The Pamunkey and Mattaponi Indians are the only two tribes in Virginia that still call a reservation home.
The two neighboring tribes both cling to similar traditions that revolve around the rivers that have long been a part of their lineage. They are both still recognized by the state of Virginia and the Crown of England, and both still acknowledge a treaty signed centuries ago that established an annual tax payment of wild game to the Governor of Virginia. The tax payment ceremony is still performed each November on the steps of Virginia’s Capitol in Richmond.
However, the Mattaponi, which includes about 400 tribal members, is one of Virginia’s 11 state-recognized tribes that has not sought federal recognition in any manner.

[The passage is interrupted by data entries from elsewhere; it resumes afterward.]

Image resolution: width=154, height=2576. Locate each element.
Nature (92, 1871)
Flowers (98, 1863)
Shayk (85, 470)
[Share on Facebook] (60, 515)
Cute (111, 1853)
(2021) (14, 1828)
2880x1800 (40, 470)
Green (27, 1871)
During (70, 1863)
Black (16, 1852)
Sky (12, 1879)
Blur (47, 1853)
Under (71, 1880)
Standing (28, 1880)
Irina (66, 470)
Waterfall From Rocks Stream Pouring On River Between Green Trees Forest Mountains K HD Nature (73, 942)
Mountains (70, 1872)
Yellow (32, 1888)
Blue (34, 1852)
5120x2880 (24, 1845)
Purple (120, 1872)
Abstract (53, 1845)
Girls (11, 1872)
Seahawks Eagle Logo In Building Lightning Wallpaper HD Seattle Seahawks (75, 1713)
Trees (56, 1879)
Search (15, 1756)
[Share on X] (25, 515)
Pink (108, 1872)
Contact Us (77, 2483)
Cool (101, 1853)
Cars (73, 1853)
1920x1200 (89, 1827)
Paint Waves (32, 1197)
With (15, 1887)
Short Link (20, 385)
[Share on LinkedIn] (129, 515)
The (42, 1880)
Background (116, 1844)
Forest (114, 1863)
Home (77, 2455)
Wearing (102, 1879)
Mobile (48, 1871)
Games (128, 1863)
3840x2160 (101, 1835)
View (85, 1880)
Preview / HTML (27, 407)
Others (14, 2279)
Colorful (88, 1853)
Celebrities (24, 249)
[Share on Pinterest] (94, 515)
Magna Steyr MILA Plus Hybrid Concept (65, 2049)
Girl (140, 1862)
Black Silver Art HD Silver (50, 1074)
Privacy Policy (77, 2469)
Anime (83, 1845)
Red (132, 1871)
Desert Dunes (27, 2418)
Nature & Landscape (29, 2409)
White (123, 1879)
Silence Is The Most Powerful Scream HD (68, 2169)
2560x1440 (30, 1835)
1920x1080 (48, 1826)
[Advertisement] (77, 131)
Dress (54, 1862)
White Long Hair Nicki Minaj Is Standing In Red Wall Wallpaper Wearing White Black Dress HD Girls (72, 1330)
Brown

The Mattaponi Tribe did fill a letter of intent with the BIA on April 4, 1995, and according to Chief Mark Custalow, the tribe is currently looking into drafting a petition.
“We want to do it the same way the Pamukey Tribe has done,” Custalow said. “We do not want to give up any of our sovereignty.”
Like the Pamunkey and other tribes, the Mattaponi is currently governed by its own Chief and Council and follows its own laws. Custalow referred to the legislative attempt and said that has resulted in compromises that give up some rights by the tribal governments.
Like Brown, Custalow’s main concerns were about the tribe’s land, hunting and fishing rights. Both agreed that because other tribes do not still reside on a reservation, those rights are not as big of a concern.
According to Custalow, the tribe meets BIA’s current criteria for federal acknowledgement, which includes:
• Being identified as an American Indian entity on a substantially continuous basis since 1900.
• A predominant portion of the petitioning group comprises a distinct community and has existed as a community from historical times until the present.
• Maintaining political influence or authority over its members as an autonomous entity from historical times until the present.
• The group’s present governing document includes its membership criteria. In the absence of a written document, the petitioner must provide a statement describing in full its membership criteria and current governing procedures.
• Membership consists of individuals who descend from a historical Indian tribe or from historian Indian tribes, which combined and functioned as a single autonomous political entity.
• Membership of the petitioning group is composed principally of persons who are not members of any acknowledged North American Indian tribe.
• Neither the petitioner nor its members are the subject of congressional legislation that has expressly terminated or forbidden the Federal relationship.
Custalow said members of the Mattaponi Indian tribe, like the Pamunkey, would be able to take advantage of the numerous federal programs including educational and housing opportunities.
“[Like the Pamunkey], here on the reservation you cannot get a regular loan or mortgage the same way you can anywhere else in the Commonwealth,” Custalow said. “Our goal is to better the livelihood of our people and some of those programs would help us achieve that.”
Opposition to federal recognition
While Virginia’s tribes have received overwhelming support for their struggle to achieve federal recognition, some tribes have faced opposition over the years.
Brown said surprisingly enough, the national organization that often expresses the most opposition to tribes is the Association of American Convenience Stores (AACS).